In contrast, mines operated under the more heavily regulated rental system, for resources like coal and oil shale, account for only 17% of mining on federal lands, but generate much more revenue through to royalties. In fiscal 2018 alone, they grossed $ 550 million. Coal is by far the main generator of income under the mining lease system.

The proposed reforms would also have added reclamation fees for abandoned mines and increased annual maintenance fees for claims from $ 165 to $ 200 per claim, adding another billion in combined revenue over the next decade.

This money could, among other things, provide funding to address a myriad of environmental and health threats in the western United States caused by past mining. Prior to the 1970s, for example, companies abandoned mines after completion, leaving behind tens of thousands of often toxic scars on the ground that could cost more than $ 50 billion to repair.

Reform attempts the general mining law has been in force for years, but a well-funded network of lobbyists and special interest groups has continued to thwart any success. Mining interests regularly spend over $ 16 million a year on lobbying; this year they have already spent over $ 13 million.

The National Mining Association spent the most in 2021, reaching $ 1.5 million, according to data from OpenSecrets, a nonprofit campaign finance and lobbying organization. Several companies that would be directly affected by mining law reform have lobbied against it, including Newmont Corp., a gold mining company that has invested more than $ 800,000 to fight efforts to change the law.

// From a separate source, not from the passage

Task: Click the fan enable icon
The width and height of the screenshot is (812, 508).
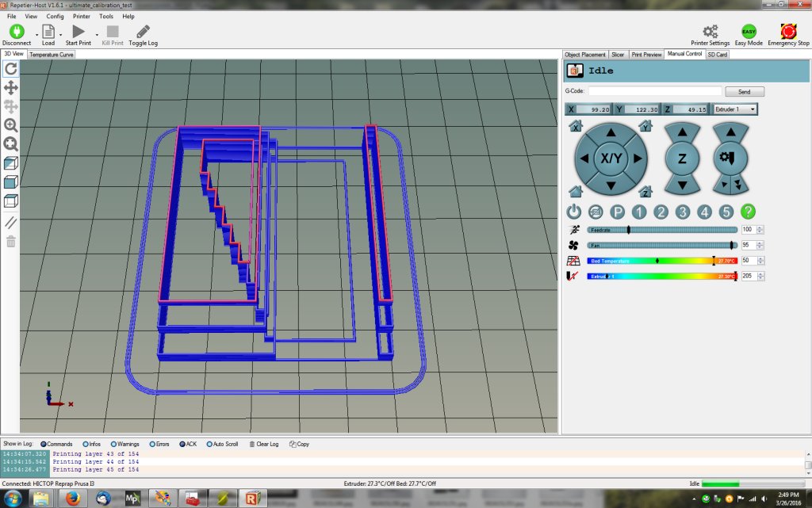Action: pos(574,245)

This helps explain why an ongoing effort to reform the law – the Hardrock Mining and Reclamation Act – has stalled in recent years. Democrats have introduced the bill to Congress at least six times since 2007. The most recent version of the bill, in 2019, failed amid a major industry lobbying campaign. Among those fighting it were mining giant BHP Group and the National Mining Association, which targeted the bill in a $ 1.2 million lobbying campaign.

And mining industry lobbyists have power beyond their financial influence: they are also intimately linked to government. According to OpenSecrets, nearly 65% ​​of industry lobbyists previously worked for the government, many of whom were in mining-related positions.

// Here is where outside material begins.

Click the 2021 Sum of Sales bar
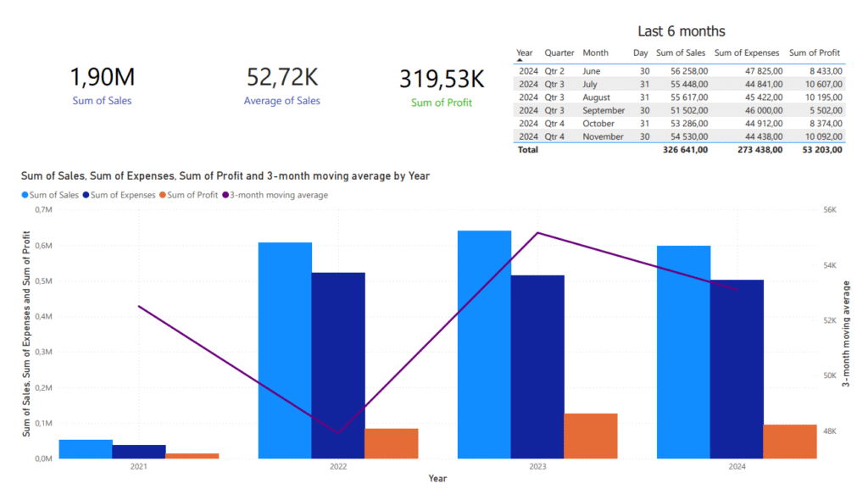Viewport: 868px width, 500px height. 86,449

Lobbying campaigns help to understand why Manchin, who said in October that it was time to bring “obsolete law into the 21st century” was ready to suddenly change course. According to OpenSecrets, he has received more campaign donations from the mining industry than anyone in Congress, raising nearly $ 50,000 from the industry in the current fundraising cycle. Cortez Masto’s campaign has also benefited: The National Mining Association business group and Barrick Gold Corp., one of Nevada’s largest mining companies, recently donated to his campaign.

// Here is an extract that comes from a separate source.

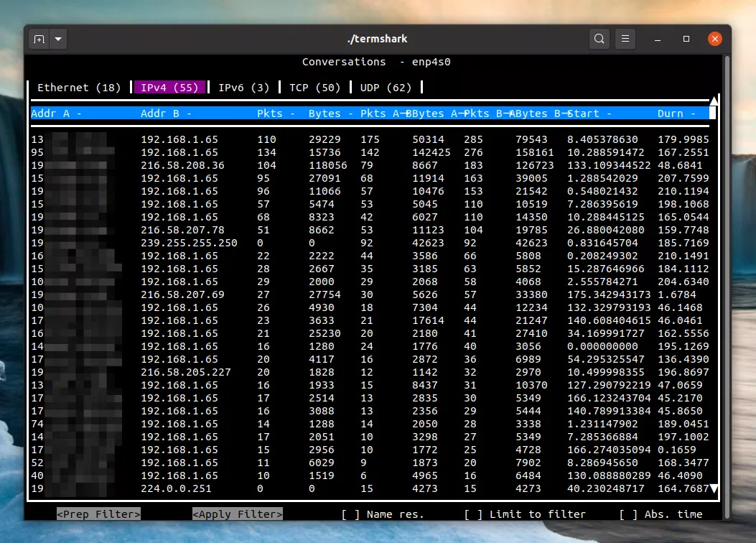756x543 pixels.
Task: Minimize the termshark terminal window
Action: (x=658, y=39)
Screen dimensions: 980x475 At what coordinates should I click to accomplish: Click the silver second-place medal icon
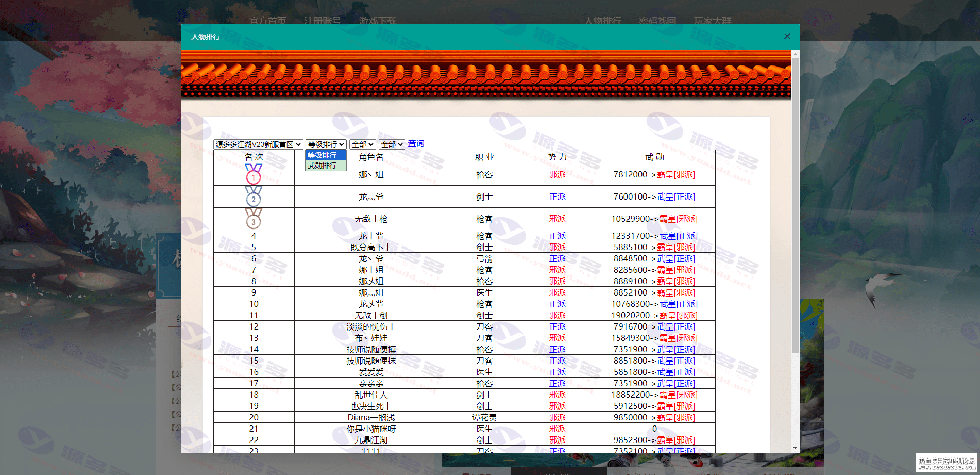254,196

Nevada’s economy depends on gold mining; nearly $ 8.2 billion worth of metal was mined in the state in 2020. Cortez Masto’s predecessor, former Nevada Democrat Harry Reid, was against challenging the 1872 mining law, calling it “ill-conceived reform efforts that would have harmed rural Nevada.” in a 2009 editorial. It looks like Cortez Masto is picking up where Reid left off, protecting the industry in an effort to keep voters rural.

Neither Manchin nor Cortez Masto responded to requests for comment.

This story was produced in collaboration with the Government Oversight Project, an independent, non-partisan watchdog that investigates and exposes waste, corruption and abuse of power.